Николай Гоголь - Том 11. Письма 1836-1841
Франкфурт называют Парижем Германии. Он точно шумен и наполнен иностранцами, съезжающимися со всех сторон — из Парижа, Лондона, Петербурга, Италии и проч. Город очень хорошо выстроен, уютный, светленький и окружен со всех сторон предлинным и прекрасным садом. Летом он бывает не так весел, как зимою, потому что зимою остаются в нем жить и нарочно съезжаются для этого, а летом разъезжаются на воды, которых в окружности находится чрезвычайное множество. Я не могу до сих пор выбраться из минеральных вод; проехал Ахен — теперь пошли другие: Крейценах, Баден-Баден, Эмские, Висбаденские, Швальцбахские, Ланген-швальбахские, словом — несчетное множество. Во Франкфурте очень хорошо дают оперу. Оркестр франкфуртский один из первых в Европе. Не знаю, просил ли я вас адресовать ко мне письма во Франкфурт или нет. Если просил, то теперь прошу опять переменить адрес и писать в Лозанну, в Швейцарии, куда я на следующей неделе полагаю быть. Известите, что делается у вас хорошего: хорошее ли стоит лето? хороши ли косовицы, жнива и прочее? Здесь дни самые капризные: раз по пятнадцати начинает идти дождь. Слишком жаркого дня еще, кажется, не бывало. Но пора кончить письмо и убираться из Франкфурта. Почтовая карета меня ожидает. Прощайте, почтеннейшая маминька, будьте здоровы.

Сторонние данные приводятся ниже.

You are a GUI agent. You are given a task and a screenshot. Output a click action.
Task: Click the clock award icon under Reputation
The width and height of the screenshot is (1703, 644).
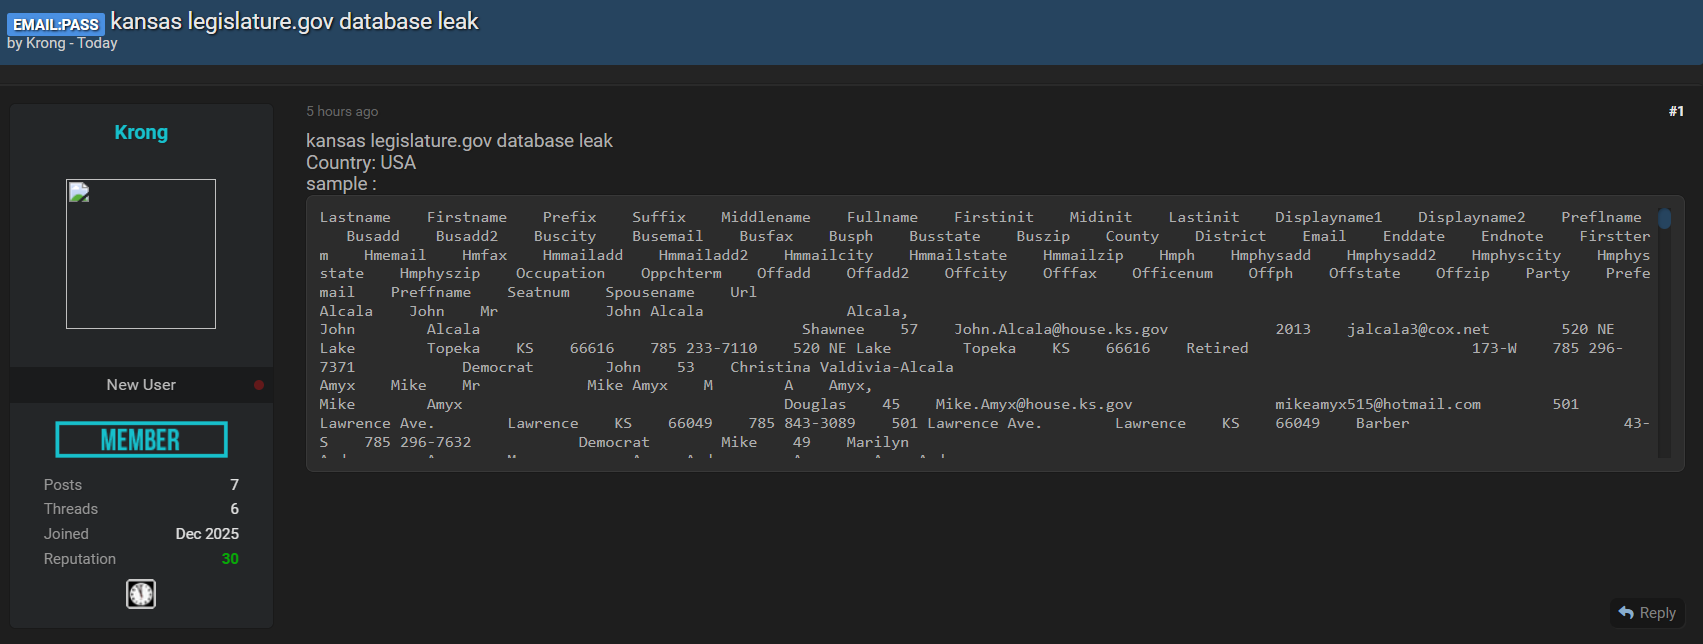coord(141,594)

Ваш признательный сын Николай.
Гоголь М. И., 14/2 августа 1836*
24. М. И. ГОГОЛЬ. Баден-Баден. Августа 14/2 <1836.>До сих пор еще ни одного письма вашего не получил, почтеннейшая маминька! Верно, я их получу разом все вдруг. Кстати о письмах: адресуйте письма ко мне в Швейцарию, в Лозанну. Это будет действительнее: я дня через четыре буду в Швейцарию и проживу там всю осень. Последнее письмо мое к вам было из Франкфурта. Не знаю, получили ли вы его.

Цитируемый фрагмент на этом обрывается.